Introduction

The presence of polycyclic aromatic hydrocarbons (PAHs) in the environment can exert adverse effects on many living organisms, mainly through their mutagenic and carcinogenic properties [17, 18]. Thus, there is considerable interest in efforts to remediate sites contaminated with PAHs. Bioaugmentation, the introduction of competent microorganisms, is an in situ cost-effective soil bioremediation method that can enhance pollutant removal from contaminated sites [7]. However, the success of bioaugmentation in soil is dependent on various environmental factors; among these, the soil pH is especially critical [4, 13, 14]. Extremes in pH would be expected to have a negative influence on hydrocarbon biodegradation [11].

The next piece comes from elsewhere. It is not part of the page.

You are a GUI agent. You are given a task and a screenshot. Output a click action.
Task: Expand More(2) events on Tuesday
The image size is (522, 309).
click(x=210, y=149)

Acidic soil is a common occurrence in many regions of southeast Asia such as Thailand, Malaysia, Philippines, and Indonesia. Extensive aquaculture and rice production have led to the development of acid sulfate soil. Subsequent activities by iron-oxidizing bacteria combined with those by sulfate-reducing bacteria under anaerobic conditions resulted in the production of sulfuric acid that rendered the soil acidic, with pH values lower than 4.0 in many instances [5, 6, 8, 15]. Exacerbating the problem of acidity, the eastern Thai provinces of Rayong and Chonburi are known to have sites contaminated with petroleum hydrocarbons due to the presence of petrochemical industries and sea transportation of crude or refined oil products [3]. The presence of petroleum hydrocarbon contamination in acidic soil may pose a unique problem in efforts to remediate such sites.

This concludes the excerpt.